▶ _Your instructions_: Below are records; reply with nothing but the number of lines in them that contain "will".

━━━━━━━━

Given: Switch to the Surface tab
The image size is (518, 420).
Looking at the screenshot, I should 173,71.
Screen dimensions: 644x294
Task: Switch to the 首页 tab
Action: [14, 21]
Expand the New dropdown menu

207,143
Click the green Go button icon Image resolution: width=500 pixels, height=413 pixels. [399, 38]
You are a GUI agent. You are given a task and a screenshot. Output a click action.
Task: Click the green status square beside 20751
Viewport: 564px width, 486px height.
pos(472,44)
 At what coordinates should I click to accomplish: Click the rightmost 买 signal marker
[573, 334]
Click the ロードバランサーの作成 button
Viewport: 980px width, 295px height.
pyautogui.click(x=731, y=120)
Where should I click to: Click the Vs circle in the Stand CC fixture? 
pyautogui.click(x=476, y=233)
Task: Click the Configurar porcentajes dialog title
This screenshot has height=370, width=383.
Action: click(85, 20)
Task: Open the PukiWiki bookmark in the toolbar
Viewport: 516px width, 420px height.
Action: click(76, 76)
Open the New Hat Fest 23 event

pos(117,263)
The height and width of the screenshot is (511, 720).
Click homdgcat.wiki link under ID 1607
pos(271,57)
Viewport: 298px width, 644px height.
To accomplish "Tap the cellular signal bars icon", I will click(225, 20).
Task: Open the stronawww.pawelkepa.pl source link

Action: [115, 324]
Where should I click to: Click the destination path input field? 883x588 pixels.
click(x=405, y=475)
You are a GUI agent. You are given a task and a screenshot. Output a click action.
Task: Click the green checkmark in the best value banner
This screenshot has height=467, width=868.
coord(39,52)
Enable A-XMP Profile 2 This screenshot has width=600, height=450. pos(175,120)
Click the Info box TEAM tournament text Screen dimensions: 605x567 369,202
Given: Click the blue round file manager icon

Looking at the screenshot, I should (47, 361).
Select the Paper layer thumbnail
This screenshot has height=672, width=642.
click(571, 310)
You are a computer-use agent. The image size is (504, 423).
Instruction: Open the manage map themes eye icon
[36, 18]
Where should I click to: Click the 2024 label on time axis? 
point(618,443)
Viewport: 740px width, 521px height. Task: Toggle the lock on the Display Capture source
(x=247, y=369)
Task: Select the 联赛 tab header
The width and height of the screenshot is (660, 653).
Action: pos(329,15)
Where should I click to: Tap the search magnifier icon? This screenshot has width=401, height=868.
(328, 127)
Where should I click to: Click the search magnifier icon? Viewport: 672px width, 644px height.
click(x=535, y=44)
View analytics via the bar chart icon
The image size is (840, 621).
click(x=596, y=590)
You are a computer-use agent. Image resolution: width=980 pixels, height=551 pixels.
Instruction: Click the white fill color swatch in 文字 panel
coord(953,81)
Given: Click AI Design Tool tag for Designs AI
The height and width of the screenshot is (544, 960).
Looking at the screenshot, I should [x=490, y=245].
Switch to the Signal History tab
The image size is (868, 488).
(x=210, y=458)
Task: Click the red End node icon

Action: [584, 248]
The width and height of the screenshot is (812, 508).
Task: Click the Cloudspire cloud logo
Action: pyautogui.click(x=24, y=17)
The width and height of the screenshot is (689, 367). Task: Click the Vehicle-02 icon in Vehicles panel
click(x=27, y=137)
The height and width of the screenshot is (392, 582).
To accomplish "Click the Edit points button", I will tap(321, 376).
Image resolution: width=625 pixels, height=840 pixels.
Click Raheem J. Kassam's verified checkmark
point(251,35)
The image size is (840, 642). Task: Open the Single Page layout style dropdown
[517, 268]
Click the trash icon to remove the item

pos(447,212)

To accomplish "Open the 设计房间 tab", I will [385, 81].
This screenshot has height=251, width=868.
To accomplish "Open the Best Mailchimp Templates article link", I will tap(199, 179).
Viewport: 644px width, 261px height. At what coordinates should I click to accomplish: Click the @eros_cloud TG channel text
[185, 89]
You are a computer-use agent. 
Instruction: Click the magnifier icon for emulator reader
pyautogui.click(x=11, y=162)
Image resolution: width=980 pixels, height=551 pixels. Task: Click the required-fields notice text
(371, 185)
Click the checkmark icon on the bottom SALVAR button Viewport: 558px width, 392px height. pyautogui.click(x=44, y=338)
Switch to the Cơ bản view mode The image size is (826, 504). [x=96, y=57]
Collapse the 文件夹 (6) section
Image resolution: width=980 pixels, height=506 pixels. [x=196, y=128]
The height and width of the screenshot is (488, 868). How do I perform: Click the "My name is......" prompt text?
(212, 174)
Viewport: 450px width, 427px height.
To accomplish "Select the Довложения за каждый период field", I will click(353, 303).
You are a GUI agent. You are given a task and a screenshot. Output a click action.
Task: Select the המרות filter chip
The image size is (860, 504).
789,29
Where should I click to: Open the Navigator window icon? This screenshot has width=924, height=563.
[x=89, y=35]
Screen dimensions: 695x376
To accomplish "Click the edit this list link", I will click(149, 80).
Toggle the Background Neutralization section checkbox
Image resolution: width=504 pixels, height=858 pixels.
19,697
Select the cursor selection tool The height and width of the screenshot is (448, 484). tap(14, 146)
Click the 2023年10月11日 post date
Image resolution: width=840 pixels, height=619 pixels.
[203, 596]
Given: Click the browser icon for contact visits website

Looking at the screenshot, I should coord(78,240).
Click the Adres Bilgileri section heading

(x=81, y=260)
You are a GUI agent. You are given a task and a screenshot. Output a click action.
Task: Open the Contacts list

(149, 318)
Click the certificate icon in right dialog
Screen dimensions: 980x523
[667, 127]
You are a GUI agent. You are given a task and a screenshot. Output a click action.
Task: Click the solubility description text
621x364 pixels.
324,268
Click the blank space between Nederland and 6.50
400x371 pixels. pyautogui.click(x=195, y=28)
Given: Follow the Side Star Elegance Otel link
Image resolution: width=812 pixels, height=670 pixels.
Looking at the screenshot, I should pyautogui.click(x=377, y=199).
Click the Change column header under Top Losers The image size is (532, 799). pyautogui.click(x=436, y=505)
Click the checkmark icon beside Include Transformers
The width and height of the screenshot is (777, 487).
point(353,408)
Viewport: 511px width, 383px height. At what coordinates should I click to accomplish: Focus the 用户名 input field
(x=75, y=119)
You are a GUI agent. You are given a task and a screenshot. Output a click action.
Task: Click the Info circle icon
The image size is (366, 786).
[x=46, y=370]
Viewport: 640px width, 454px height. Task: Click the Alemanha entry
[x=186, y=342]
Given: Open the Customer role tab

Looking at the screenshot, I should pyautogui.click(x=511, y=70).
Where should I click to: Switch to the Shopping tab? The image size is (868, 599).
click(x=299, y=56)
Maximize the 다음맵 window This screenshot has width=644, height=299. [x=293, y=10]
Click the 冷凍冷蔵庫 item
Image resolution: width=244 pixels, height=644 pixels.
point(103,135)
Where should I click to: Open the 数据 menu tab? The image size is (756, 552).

━━━━━━━━

▶ _Reply to the task_: 6